- Excerpted text -
* * *

The Frequency—Sensitivity of Normal Ears

Abstract

Minimum Audible Pressure Variation for Tones of 60 to 4,000 Cycles.—The rather discordant results obtained by other investigators are briefly reviewed and are summarized in Fig. 1. In the present research an attempt was made to get results with a definite dynamical significance. A special air-damped telephone receiver held tightly to the ear, was excited by an alternating current of variable frequency from a vacuum tube oscillator provided with special low pass filters to eliminate upper harmonics, and the current strength was changed logarithmically by means of a special attenuator until the threshold was reached. The observations were made in a special sound proof room whose construction is described. The probable error is about 25 per cent. To reduce the results to absolute units, the system was calibrated in two ways, both involving the substitution of a condenser transmitter for the ear, the source of sound being a telephone receiver in one case and in the other a small thermal receiver inserted in the ear meatus or in a similar cavity in front of the condenser transmitter. Mechanical analogues of the vibrating systems involved in these measurements are described in an Appendix to help make the dynamics clear. While the unknown mechanical constants of the inner ear introduce some uncertainty, the agreement of the two calibrations indicates that the error is not large. Frequency-sensitivity curves were obtained for approximately 100 normal and 20 abnormal ears. So-called normal ears were found to vary widely in relative frequency sensitivity and in absolute sensitivity, and some audiograms show interesting individual peculiarities. But on the average, the minimum audible pressure variation increases regularly from about 0.15 dyne/${\mathrm{cm}.\mathrm{}}^2$ at 60 cycles to 0.001 dyne/${\mathrm{cm}.\mathrm{}}^2$ at 1,000 cycles and is then approximately constant up to at least 4,000 cycles.

* * *

- Data to examine -
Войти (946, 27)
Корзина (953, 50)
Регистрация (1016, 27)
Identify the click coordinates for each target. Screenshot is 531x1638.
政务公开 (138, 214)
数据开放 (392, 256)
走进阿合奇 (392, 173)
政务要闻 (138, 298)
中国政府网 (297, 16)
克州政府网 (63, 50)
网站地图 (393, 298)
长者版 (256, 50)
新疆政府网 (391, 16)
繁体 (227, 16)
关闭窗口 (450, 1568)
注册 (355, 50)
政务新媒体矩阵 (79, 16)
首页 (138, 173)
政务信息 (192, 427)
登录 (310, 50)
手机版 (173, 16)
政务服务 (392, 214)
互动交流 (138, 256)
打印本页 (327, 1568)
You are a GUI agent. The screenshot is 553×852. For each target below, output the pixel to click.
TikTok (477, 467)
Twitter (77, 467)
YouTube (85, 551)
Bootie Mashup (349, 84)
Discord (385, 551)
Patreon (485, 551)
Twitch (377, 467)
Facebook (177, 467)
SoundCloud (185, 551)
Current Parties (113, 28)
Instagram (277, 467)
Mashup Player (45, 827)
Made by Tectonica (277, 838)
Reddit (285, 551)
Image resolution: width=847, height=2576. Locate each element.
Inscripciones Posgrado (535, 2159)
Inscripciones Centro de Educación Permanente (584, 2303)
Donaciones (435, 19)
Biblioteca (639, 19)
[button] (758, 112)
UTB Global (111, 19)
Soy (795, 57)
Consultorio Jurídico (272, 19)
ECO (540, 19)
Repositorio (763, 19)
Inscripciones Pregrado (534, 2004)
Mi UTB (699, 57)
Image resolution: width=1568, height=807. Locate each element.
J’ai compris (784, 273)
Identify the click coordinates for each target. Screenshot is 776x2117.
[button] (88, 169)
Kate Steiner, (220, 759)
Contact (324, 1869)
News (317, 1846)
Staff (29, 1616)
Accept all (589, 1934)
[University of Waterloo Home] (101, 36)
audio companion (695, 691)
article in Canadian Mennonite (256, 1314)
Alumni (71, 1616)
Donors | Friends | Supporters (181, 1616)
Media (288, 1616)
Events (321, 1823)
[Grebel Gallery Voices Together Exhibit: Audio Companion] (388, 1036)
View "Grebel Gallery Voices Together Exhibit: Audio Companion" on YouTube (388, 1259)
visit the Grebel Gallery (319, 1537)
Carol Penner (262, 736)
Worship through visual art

* * *

- Task prompt -
According to the abstract on the frequency sensitivity of normal ears, what is the probable error of the observations? The lines come from a different source than the abstract.

- Response for this exercise -
About 25 per cent.